*TASK REQUIREMENTS:*
Would you transcribe word for word every line from the one containing "You are a computer-use agent. 917x818 pixels." to the end of the data, both ends included, and leave out the rest?

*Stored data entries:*

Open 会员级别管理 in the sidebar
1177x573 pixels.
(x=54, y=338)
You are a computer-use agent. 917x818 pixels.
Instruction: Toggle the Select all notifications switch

*ANSWER TO THE PROBLEM:*
You are a computer-use agent. 917x818 pixels.
Instruction: Toggle the Select all notifications switch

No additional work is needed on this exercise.